Economic growth on the back of huge infrastructure investment and construction would have to take place to bring security and stability to all of the people. Israel and the West Bank could no longer be under siege and Gaza could no longer be allowed to function as a concentration camp. The West and the indescribably wealthy Arab Gulf states would have to set their own interests to one side and become positively involved and there would have to be realistic and reasonable engagement with Iran. Then the issues surrounding the city of Jerusalem, unresolved since the Romans destroyed the great Temple in 70 AD, should be placed peacefully on the table.

There could be no more Israeli settlement of Arab land and a review of the status of all existing settlements should take place. This would be only one of a considerable number of confidence and relationship building programmes to be activated over a long period, including the end of the doctrines of each society threatening to drive the others into the sea.

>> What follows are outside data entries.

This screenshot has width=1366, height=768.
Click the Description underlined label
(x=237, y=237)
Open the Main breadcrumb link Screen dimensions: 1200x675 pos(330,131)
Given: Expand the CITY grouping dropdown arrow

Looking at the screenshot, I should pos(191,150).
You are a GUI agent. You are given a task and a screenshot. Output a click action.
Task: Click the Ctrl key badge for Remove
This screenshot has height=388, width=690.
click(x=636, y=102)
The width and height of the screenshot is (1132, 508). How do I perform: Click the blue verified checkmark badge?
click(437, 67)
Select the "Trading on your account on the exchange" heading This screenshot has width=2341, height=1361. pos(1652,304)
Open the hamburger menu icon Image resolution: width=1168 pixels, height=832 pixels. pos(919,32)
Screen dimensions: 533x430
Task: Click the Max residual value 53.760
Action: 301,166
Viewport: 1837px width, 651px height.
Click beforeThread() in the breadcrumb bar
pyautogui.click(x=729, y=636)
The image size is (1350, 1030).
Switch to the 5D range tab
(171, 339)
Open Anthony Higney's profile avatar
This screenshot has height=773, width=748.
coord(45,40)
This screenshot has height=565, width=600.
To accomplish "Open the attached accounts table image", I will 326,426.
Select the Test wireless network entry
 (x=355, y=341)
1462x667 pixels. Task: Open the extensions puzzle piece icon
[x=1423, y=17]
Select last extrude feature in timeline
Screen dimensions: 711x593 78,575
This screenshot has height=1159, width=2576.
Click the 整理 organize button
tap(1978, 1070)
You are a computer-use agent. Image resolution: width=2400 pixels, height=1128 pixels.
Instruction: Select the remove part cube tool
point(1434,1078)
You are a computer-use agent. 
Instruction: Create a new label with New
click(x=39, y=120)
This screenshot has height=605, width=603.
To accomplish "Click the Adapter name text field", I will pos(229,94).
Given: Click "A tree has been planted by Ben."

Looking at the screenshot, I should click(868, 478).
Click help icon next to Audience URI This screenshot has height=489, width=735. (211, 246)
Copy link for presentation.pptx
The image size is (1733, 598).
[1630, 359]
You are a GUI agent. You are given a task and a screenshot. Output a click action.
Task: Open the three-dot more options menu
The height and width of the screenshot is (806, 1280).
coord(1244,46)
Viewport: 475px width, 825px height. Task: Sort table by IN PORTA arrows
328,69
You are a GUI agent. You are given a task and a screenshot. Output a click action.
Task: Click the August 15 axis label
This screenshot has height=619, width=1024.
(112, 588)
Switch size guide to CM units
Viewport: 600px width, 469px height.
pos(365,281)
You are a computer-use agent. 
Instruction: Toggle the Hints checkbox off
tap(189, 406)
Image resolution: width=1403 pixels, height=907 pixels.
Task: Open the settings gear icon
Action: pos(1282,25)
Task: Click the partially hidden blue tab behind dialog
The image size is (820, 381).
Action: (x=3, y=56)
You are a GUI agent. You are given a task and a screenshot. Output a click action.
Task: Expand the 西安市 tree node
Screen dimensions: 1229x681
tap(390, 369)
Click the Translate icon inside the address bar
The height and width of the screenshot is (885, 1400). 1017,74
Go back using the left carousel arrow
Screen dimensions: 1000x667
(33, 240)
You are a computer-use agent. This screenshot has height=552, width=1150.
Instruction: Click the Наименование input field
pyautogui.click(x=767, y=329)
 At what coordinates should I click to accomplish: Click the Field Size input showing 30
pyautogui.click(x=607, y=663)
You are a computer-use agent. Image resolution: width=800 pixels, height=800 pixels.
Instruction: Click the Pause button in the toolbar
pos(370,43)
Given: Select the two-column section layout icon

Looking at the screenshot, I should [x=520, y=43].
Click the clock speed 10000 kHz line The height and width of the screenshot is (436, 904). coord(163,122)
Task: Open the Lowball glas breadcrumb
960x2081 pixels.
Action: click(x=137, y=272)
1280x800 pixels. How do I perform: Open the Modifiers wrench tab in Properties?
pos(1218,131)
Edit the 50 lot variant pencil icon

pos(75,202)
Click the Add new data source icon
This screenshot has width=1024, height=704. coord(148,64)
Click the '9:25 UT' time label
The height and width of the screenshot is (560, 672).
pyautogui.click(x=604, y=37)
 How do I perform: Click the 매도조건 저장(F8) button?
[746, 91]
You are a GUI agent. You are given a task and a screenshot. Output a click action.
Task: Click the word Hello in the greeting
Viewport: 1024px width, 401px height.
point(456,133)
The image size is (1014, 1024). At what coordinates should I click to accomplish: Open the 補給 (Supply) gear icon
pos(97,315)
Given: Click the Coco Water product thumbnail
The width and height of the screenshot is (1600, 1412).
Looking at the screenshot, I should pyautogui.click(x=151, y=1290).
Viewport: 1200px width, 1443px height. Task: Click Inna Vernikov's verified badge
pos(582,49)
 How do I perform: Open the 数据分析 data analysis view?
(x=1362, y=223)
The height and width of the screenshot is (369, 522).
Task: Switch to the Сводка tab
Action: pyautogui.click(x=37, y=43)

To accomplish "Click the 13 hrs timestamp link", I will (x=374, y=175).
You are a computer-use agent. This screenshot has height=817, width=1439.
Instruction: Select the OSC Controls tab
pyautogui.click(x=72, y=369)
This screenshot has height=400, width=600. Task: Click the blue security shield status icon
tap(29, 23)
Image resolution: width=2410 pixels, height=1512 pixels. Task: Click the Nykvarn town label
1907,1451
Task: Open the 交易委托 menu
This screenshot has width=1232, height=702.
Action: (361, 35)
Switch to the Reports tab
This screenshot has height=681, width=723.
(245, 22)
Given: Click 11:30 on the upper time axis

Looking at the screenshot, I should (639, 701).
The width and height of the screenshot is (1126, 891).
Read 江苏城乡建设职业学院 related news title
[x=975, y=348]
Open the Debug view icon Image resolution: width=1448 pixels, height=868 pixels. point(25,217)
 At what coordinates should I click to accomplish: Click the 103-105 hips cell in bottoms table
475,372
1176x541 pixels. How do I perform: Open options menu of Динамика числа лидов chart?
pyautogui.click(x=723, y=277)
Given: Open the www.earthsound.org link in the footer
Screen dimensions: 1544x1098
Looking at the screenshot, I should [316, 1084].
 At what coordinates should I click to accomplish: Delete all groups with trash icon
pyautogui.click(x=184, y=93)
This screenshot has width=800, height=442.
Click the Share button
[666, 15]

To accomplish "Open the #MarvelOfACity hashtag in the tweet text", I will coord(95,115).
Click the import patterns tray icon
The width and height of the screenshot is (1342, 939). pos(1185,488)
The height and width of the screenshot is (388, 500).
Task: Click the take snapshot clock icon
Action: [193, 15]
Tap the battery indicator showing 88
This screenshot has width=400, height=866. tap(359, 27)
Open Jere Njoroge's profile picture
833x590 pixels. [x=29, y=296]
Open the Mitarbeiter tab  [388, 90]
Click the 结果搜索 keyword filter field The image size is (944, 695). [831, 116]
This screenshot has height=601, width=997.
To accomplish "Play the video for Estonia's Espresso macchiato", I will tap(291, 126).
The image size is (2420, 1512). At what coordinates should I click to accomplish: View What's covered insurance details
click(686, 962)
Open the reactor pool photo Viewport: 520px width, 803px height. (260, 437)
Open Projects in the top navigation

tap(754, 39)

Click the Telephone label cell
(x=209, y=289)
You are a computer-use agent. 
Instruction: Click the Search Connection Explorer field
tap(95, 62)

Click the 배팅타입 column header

Each and every community in the region would have to choose life instead of the carnage the world has seen since 1947 and there would have to be concrete proposals for a lasting and meaningful disarmament of all parties.

All of this seems every bit as impossible to realise as the Two-State solution and time is never on the side of reason in this most intractable of conflicts. But for there to be real and lasting peace to exist in this most fraught region of the world, people have to choose this difficult path.

Golda Meir once said, “Peace will come when the Arabs will love their children more than they hate us”. Watching the horrific and endless  bombardment of Gaza, I believe that we are very, very far from Golda Meir’s criterion. 


Ronnie Smith is a British writer. At present he is living in Languedoc, France.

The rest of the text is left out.